OlympianSeptember 10, 2013 

Health Overhaul Premiums

A basket of medical supplies await storage in Brookhaven, Miss. The No. 1 question about President Barack Obama’s health care law is whether consumers will be able to afford the coverage. Now the answer is coming in: The biggest study yet of premiums posted publicly by states finds that the sticker price will average about $270 a month if you’re a 21-year-old buying a mid-range policy. That’s before government tax credits that will act like a discount for most people, bringing down the cost based on their income. (AP Photo/Rogelio V. Solis, File)


In just a few weeks, the Washington Health Benefit Exchange will open for business, giving uninsured or underinsured South Sound residents and their families an array of options for health care. It’s a historic step toward a more rational and compassionate health care system for a nation blemished by 40 million Americans without insurance.

Fortunately for consumers, the state’s exchange board took advantage of an extended federal deadline and expanded the number of available plans, including some Medicaid providers. On Oct. 1, people can begin choosing from at least 35 individual plans, one small-business plan and four pediatric dental plans.

Thurston County’s more than 55,000 uninsured residents — and nearly one million statewide — will now have affordable access to quality health care and more individual choice within the exchange market than before health care reform.

The benefit of choice comes with the burden of navigating through a maze of options within each plan. It could be confusing, even overwhelming to people, especially those unfamiliar with insurance programs.

The health exchange has simplified the process with an intuitive website that allows users to compare plans and calculate costs for individuals and families. The exchange has wisely already opened its hot line (1-855-923-4633) to answer an expected deluge of questions.
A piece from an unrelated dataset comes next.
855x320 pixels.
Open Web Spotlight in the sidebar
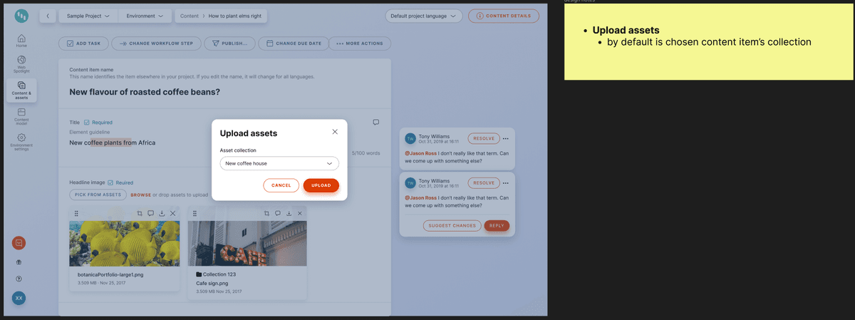(x=21, y=63)
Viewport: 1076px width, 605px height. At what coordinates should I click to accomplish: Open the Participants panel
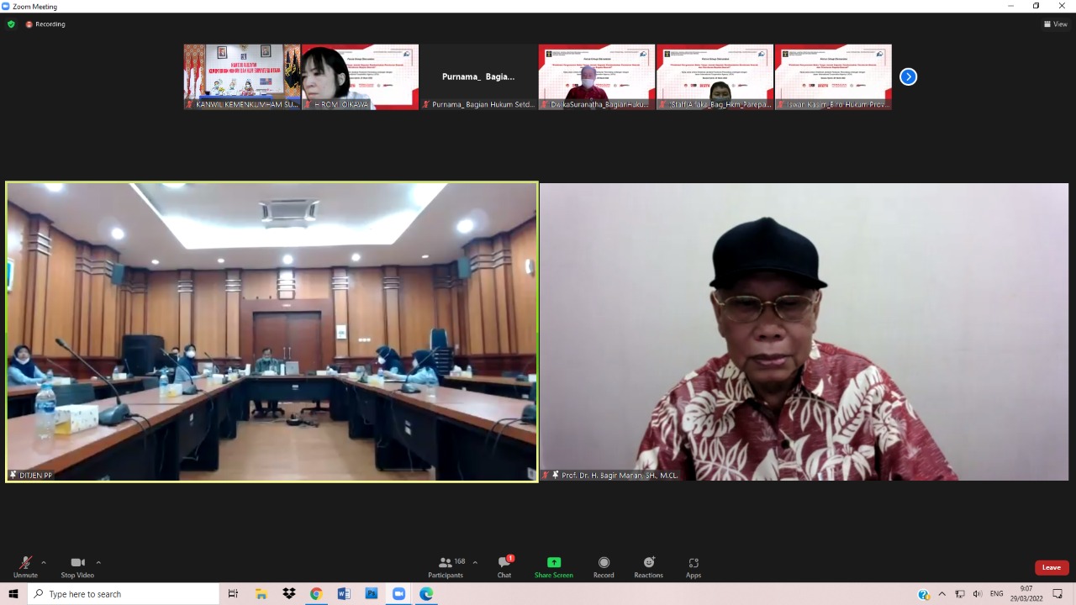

Employees with good plans through their employers may not benefit from the exchange, but many will be comparing costs anyway. And low-income families and the working poor can still secure coverage through Medicaid. It’s those caught in the middle who will benefit the most from exchange pricing.

The penalty for not purchasing insurance — $95 per individual and up to $285 per family — provides a modest incentive. We hope it’s enough to return hospital emergency rooms to those truly in need of urgent care.

The quest to insure more Americans was tried by three former presidents: Truman in the 1940s, Lyndon B. Johnson in the 1960s and Bill Clinton (or was it really Hillary?) in the 1990s. None of them succeeded. President Barack Obama’s health care reform may not solve all the ills of our nation’s health care system, but on Oct. 1 we’ll be taking a big step in the right direction.